These narrow footpaths were built starting in the Western Han dynasty (206 BC – 220 AD) and continued to be maintained and improved until the middle of the 20th century. The original purpose was to provide a footpath for human haulers to pull boats upstream. Thus they were always alongside cliffs next to the river. Since the earliest days, boats going downstream used oars just to get steerage way. Going upstream, human powered oars were no match to the rapid current. Thus gangs of humans, harnessed to a tow rope, hauled the boats upstream. These haulers needed a path along the steep cliffs to walk on. Thus the Ancient Pathways were built. Even today haulers can be seen as in 天山網.
Over the years, these paths were expanded and improved. In addition to paths for haulers, paths were built for hauling goods up mountains. These higher paths would survive the flooding after the Three Gorges Dam is complete.

===Hanging Coffins ===
Hanging coffins (懸棺) are a method of ceremonially placing the corpses of the deceased upon cliff sides, an ancient funeral custom of some minority groups, especially the Bo people of southern China. Coffins of various significant shapes were often carved out of a whole piece of wood. Hanging coffins either rest upon beams projecting outward from the cliff's vertical faces such as mountains, are placed in caves in the face of cliffs, or sit on natural rock projections on mountain faces.

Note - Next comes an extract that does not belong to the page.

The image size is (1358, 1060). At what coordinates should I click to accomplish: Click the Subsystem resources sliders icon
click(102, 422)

===The Rhinoceros Gazing at the Moon (犀牛望月峰)===
The Rhinoceros Gazing at the Moon (犀牛望月峰) is a rock formation that resembles a rhinoceros with head raised.

===Daxi Village===
The Daxi settlement was the first discovered site of the Daxi culture.

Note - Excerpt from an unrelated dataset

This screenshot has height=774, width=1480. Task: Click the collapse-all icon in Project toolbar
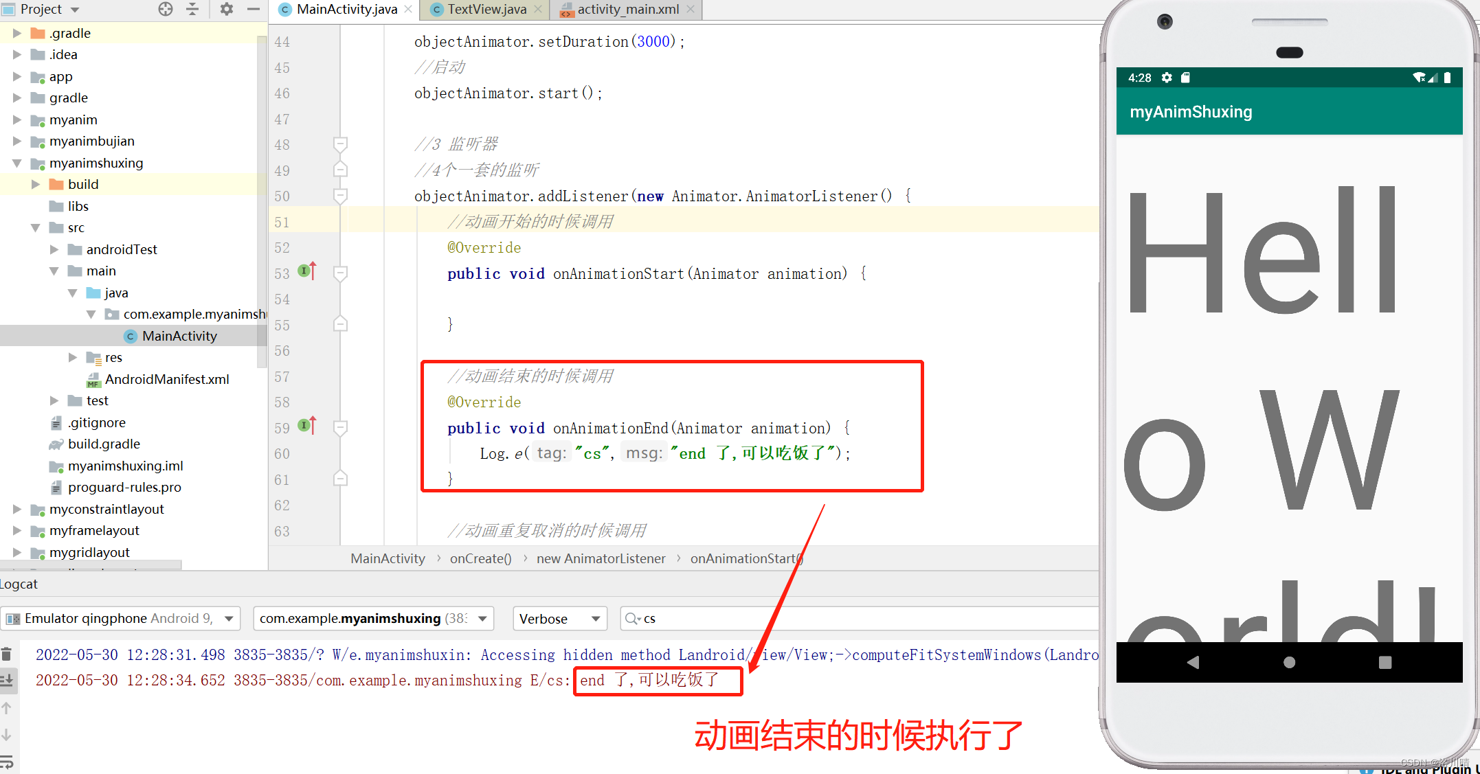192,10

==Impact of the Three Gorges Dam==
Although the Qutang Gorge is the furthest upstream of all the affected gorges, the impact of the Three Gorges Dam on the Qutang Gorge has been especially large. Many of the historically significant sites in the Qutang Gorge are located closer to the water level. Even prior to the dam construction the water level would come close to many sites during the rainy season. The water has now covered many of the important sites in the Gorge including the Ancient Pathway, Meng Liang's Staircase, the Chalk Wall, and the cave within the Bellows Gorge.